Open Data in South Africa and Beyond
Everyday, every hour, every minute, every second of our lives we are creating data. Consciously or unconsciously, everyone is creating tons of data just by being alive. Unconsciously being a citizen of South Africa you are a data point that moves and evolves. Consuming electricity at some rate, using water at another rate and being transported from point A to point B using some form of transportation. Consciously, we occasionally get sick, visit the doctor, get scans. Our cars break down, we get them checked out, fixed etc. As you can see we have so many opportunities of data creation.
What happens to all this data? Do you have access to it? Do you have a right to it? What possible things can be done with this data? These are not easy questions to answer or get answers to. There is a movement though, to make data Open. Open Data, to put it simply is a movement to make available data to everyone without any restrictions or fees. I will separate the use of the data to its access. A (relatively) simple argument to make is for data collected with public money (Tax/Rates etc.). So lets say your municipality gathers and stores data about the amount of water consumed by every household on a daily basis. This data might be used for their planning or monitoring. There still lies a question of other potential uses of that data by other organisations. To get this data, one would have to know about it and have to go through a process of requesting access to it (which normally comes with jumping through hoops and limitations).
If the data was collected by an institution that is a public good (government institution, paid for by taxes), then shouldn’t the data automatically be open to anyone? This is one of the arguments for Open Data. A lot of research in any country is partly funded by public money and as such the argument goes that such research should always aim to make the data used in the research open and easily accessible once the research is concluded. The typical flow of research is that the researcher/student/lab collects data to pursue some project. Once the project is concluded that data is often just archived rarely used again.
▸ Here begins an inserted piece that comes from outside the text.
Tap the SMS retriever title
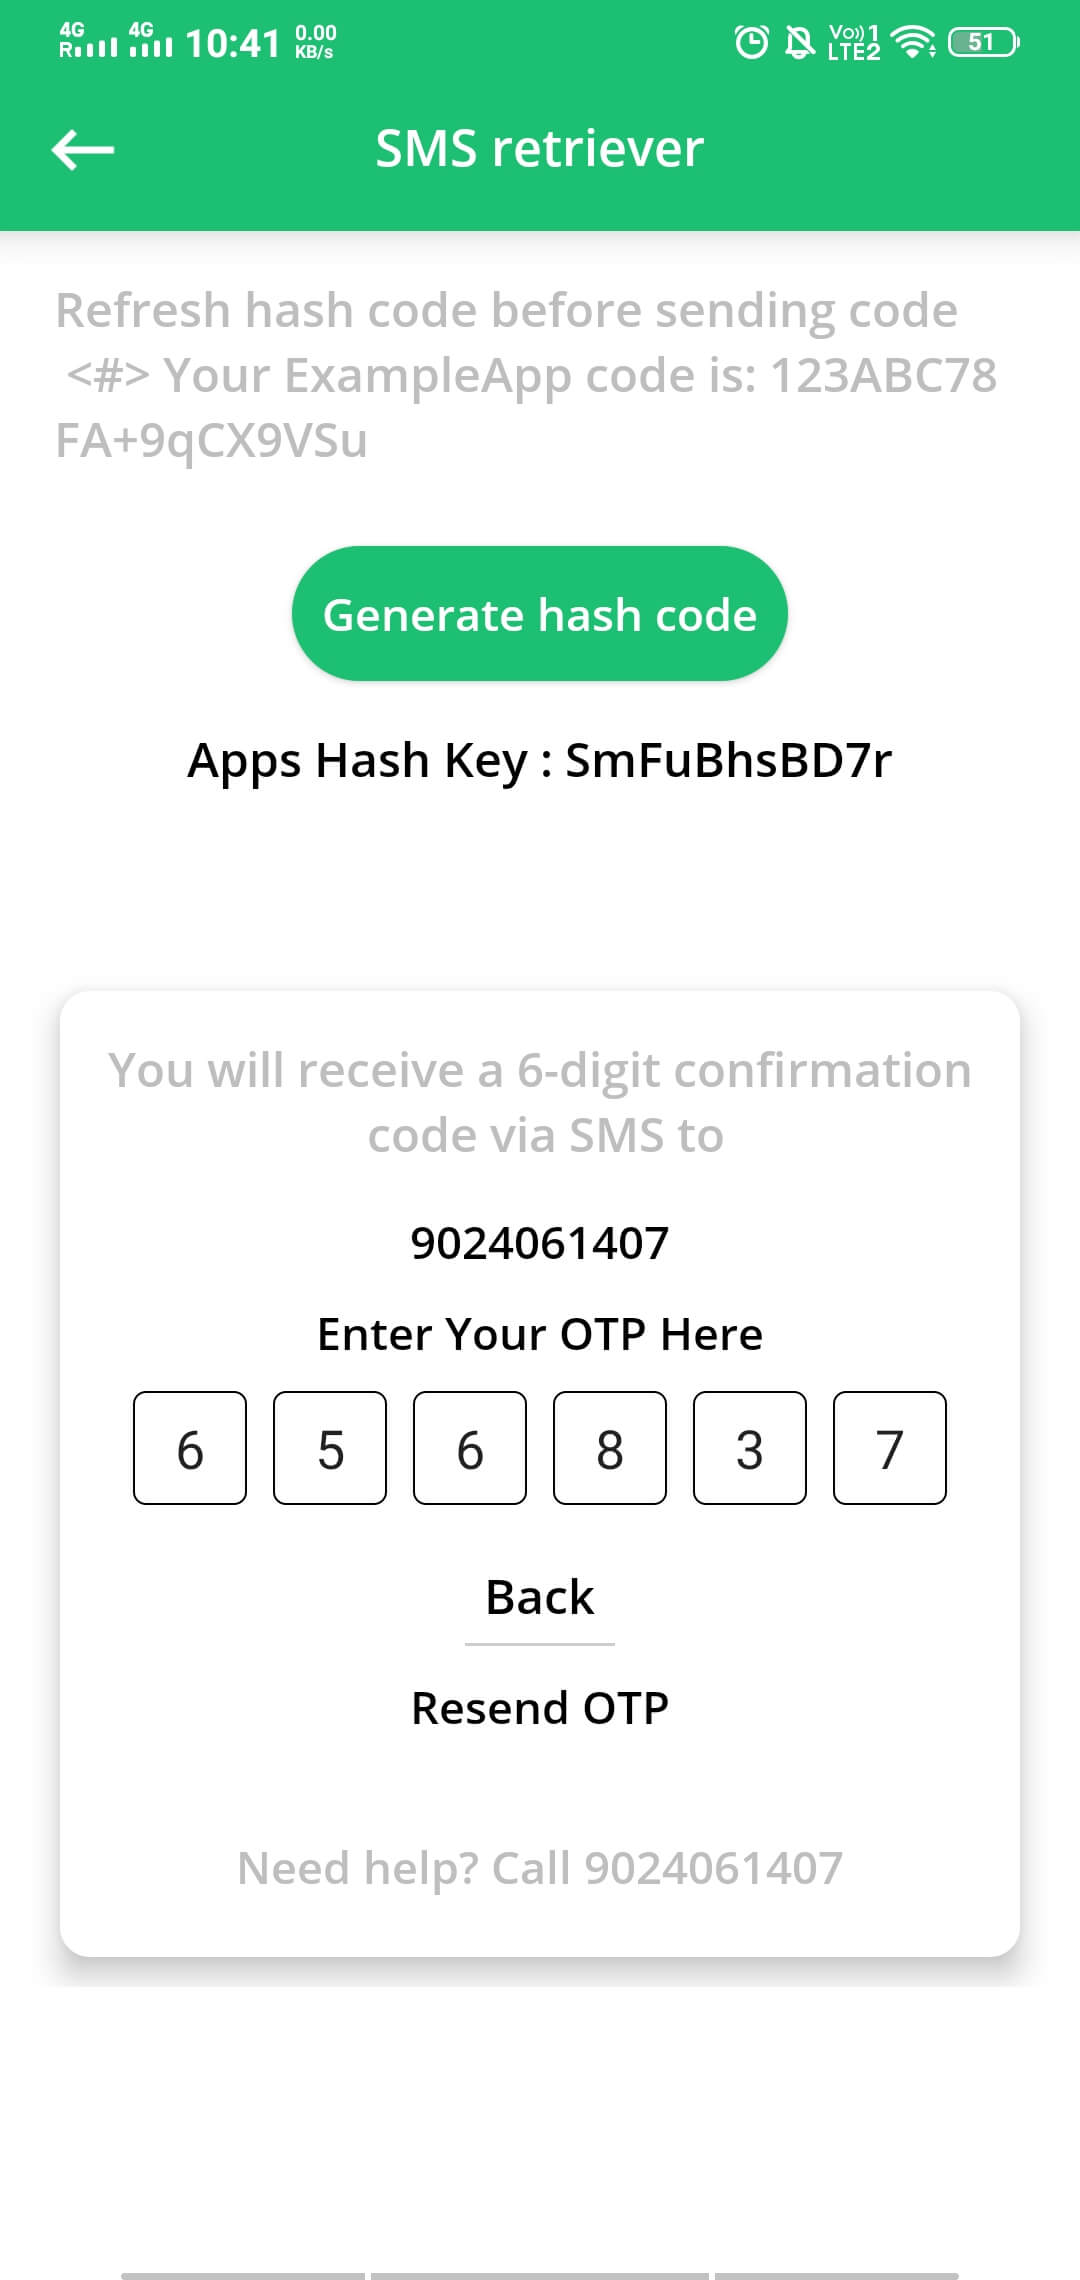 (x=540, y=149)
What if someone could actually use that data from a different field or subject area? This could lead to new breakthroughs and understandings. Or someone else could use it to develop a new innovative service given the insights that could be gleaned from the data. This archived and non-utilised data could lead to better services created for others. This definition now extends to private individuals and entities who have collected data, have kept it and for a myriad of reasons do not make it open to others even after their own value of utility of data has reached zero. So imagine, analyses of municipal water usage information leading to services that better predict when water problems might happen in different parts of the city and be able to avoid or minimise complete shutdowns.
For most of this time I have focused data of a personal nature that is unlocked when it becomes open. Another important reason for open data is to keep our government accountable. With government data available to be scrutinised and analysed by outsiders, the citizens of the country can know what the government is doing as well as to ask the right questions. A good examples of such a service, made possible by open data, is The People Assembly. The People’s Assembly makes information about the South African president available to citizens that should be public by law. Code4SA however uses open data to create, visualise and push data driven journalism. On the other hand Open Africa pushes for open data throughout the continent, allowing for people/organisations to measure the pulse of the continent country by country and data entry by data entry.
I would be doing the topic a disservice though if I also did not cover the arguments against open data. Researchers/organisations toil away collecting data to carry out studies or reach some specific goals. Some of them may not want to share data with others, but want to control where it goes to guarantee that whoever uses it, does so with similar goals or principles to the original intent the original gatherers of the data had. I myself, as a researcher, have had many instances where I had to agree to use some data I was getting access to in one manner and but not in another. Some Public (governmental) datasets tend to not have such restrictions once a government department make its data public. But, think about medical data collected from public health institutions, what would the consequences of simply just making patient data (anonymised of course) openly available without restrictions? What about ethics ?What about respect for the individuals from whom the data was collected? In this case one can more easily argue that the data should be availed to those who work in public health, who have ethics in mind and with a goal to improve the public health care system.
A large number of research projects, that allow access to data, disallow the use of that data for commercial purposes (private business or private research institutions) or by non-research organisations. This in my opinion is understandable, though it is always going to lead to many debates. The data was collected in pursuit of understanding our world better, the original researchers were not collecting it so that another company could get a commercial advantage. If the company seeks such data, I think, they should put their own resources collecting it and doing the work to clean it, prepare and analyse it (a large amount of man hours) or compensate the collectors for their effort.
The topic of Open Data is a very interesting one, especially for the African continent as the continent tends to upend a lot of established technology trends.